Na sala de entrada, havia fotografias com cenas da peça. Os figurinos de Manuela Bronze pareciam estranhos, num misto de vestuário dos gregos clássicos e dos filmes de ficção científica. Mas, dentro da sala, compreendi melhor os figurinos, em especial quando conjugados com o desenho de luz de Mariana Rego. A quarta parede do teatro era uma ampla tábua que recebia cores simples mas quentes - do amarelo inicial ao vermelho e ao verde. Em especial quando a luz recaiu sobre Hermíone no momento em que ela planeava vingar-se ora de Pirro ora de Orestes. Andrómaca, viúva de Heitor, derrotado e morto, vivia prisioneira de Pirro. Enquanto repelia a paixão sentida pelo seu carcereiro, procurava salvar o filho Astíanax. Ela pede a Hermíone que interceda junto de Pirro. Mas Hermíone estava mais preocupada em decidir entre Orestes e Pirro, velho e novo amor.
Vasco da Graça Moura traduzira a peça de Jean Racine Berenice, estreada em 2005. Depois, traduziu Andrómaca, incentivando o encenador Carlos Pimenta a montar a peça. Só agora, depois da morte do poeta e tradutor, na cidade onde ele nasceu, é que a peça foi dada a conhecer ao público, no Teatro Helena Sá e Costa, com os alunos finalistas do departamento de Teatro da Escola Superior da Música e das Artes do Espetáculo (ESMAE).
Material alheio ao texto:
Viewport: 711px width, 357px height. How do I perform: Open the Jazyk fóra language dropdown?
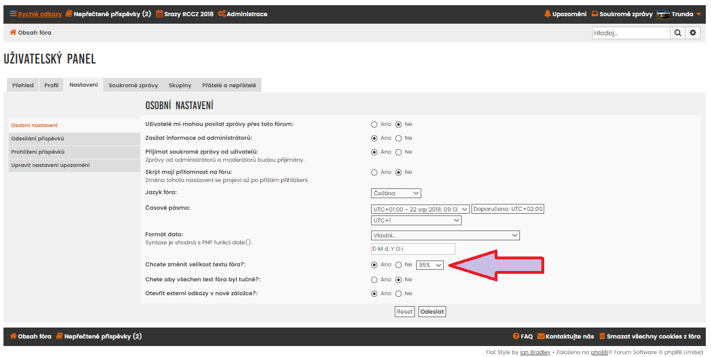point(396,193)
Além de verificar o entusiasmo dos alunos na representação, não tenho competência para aquilatar do valor de cada um dos jovens actores, nem sei prever o sucesso deles na actividade. Nove alunos representaram as oito personagens da peça, com Hermíone interpretada por Mariana Magalhães e Soraia Sousa, tendo visto esta última, cujo perfil no LinkedIn indica que ela já trabalhou no filme de João Sousa Cardoso (A Santa Joana dos Matadouros, 2014, a partir de Bertolt Brecht) e é modelo, portefólio necessário e complementar à actividade teatral. Também não me sinto competente para avaliar a colocação das vozes, embora me pareça que a acústica da sala nem sempre ajuda. No dispositivo da encenação criada por Carlos Pimenta, os actores ficam fora do tablado, nas laterais do palco, quando não entram no diálogo. Quando saem, ensaiam passos como se fossem soldados, atitude maquínica em oposição à organicidade da tragédia grega.
No texto de apresentação da peça, o encenador Carlos Pimenta escreve sobre a guerra. Ele compara a guerra de Tróia, onde homens corajosos se defrontavam com as suas virtudes e defeitos, com os actuais conflitos, mediados por drones, máquinas voadoras controladas de longe por homens. Como disse Baudrillard, a guerra hoje parece um simulacro - como, aliás, as imagens projectadas no começo e no fim da representação mostram. Mas, a guerra é sempre injusta e cruel, pelo que não há comparabilidade na sua substância.